Day Zero was previously estimated to have been a few days ago, but due to serious water conservation measures, they’ve been able to stretch their water supply for a couple of more months. Presently, the limit is 13.2 gallons per day per person. That may sound like a lot, but remember that a ten minute shower can easily use that much, then factor in toilet flushes, then figure water for cooking, laundry and not to mention drinking. It isn’t all just about one’s drinking or bathing habits. It has affected industry and the economy. Corporate meetings have been cancelled. Sporting events have gone elsewhere. Manufacturing has been seriously affected.

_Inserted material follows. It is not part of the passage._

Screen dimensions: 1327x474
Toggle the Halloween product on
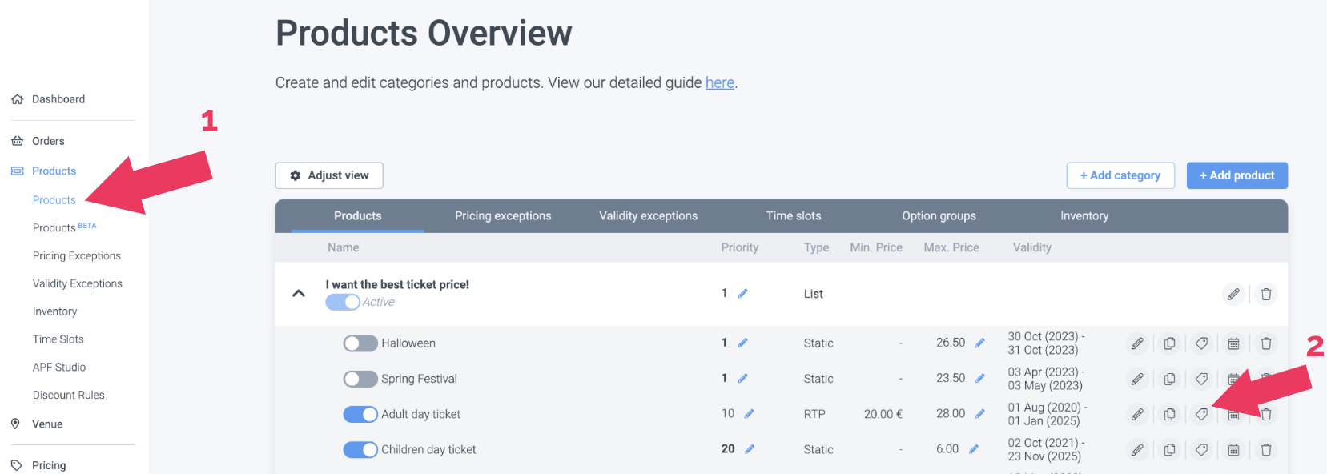[360, 343]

However, one interesting observation has been that those in the poorer areas (sometimes in shanty towns) have been less affected because many of them don’t even have indoor plumbing, so things are closer to normal versus those in the wealthier suburbs who are accustomed to just turning on the tap without thinking from where the water comes. This should hit home with all of us. We simply expect water anytime we want it, and it is to be inexpensive. But what if your town’s water plant failed for an extended period of time? That is one reason to find a property to go to or live on today that has a good spring or creek such our Ken Cove Creek property with its rushing creek and pond or this newly listed 91 acres with not one, but two creeks. If you don’t have that luxury, then purchase rain barrels with which you can collect rainwater. I own several. Just be sure you have a good water filter. Of course we can all do better with general conservation. My father was in the Navy and back then while onboard ship when showering, they got wet, turned off the tap, soaped up, rinsed off and were done. It was a habit that stuck with him long after. You may not go to that extreme, but you can certainly reduce your daily water consumption, and when you do, give thanks for that water and remember the millions in Cape Town.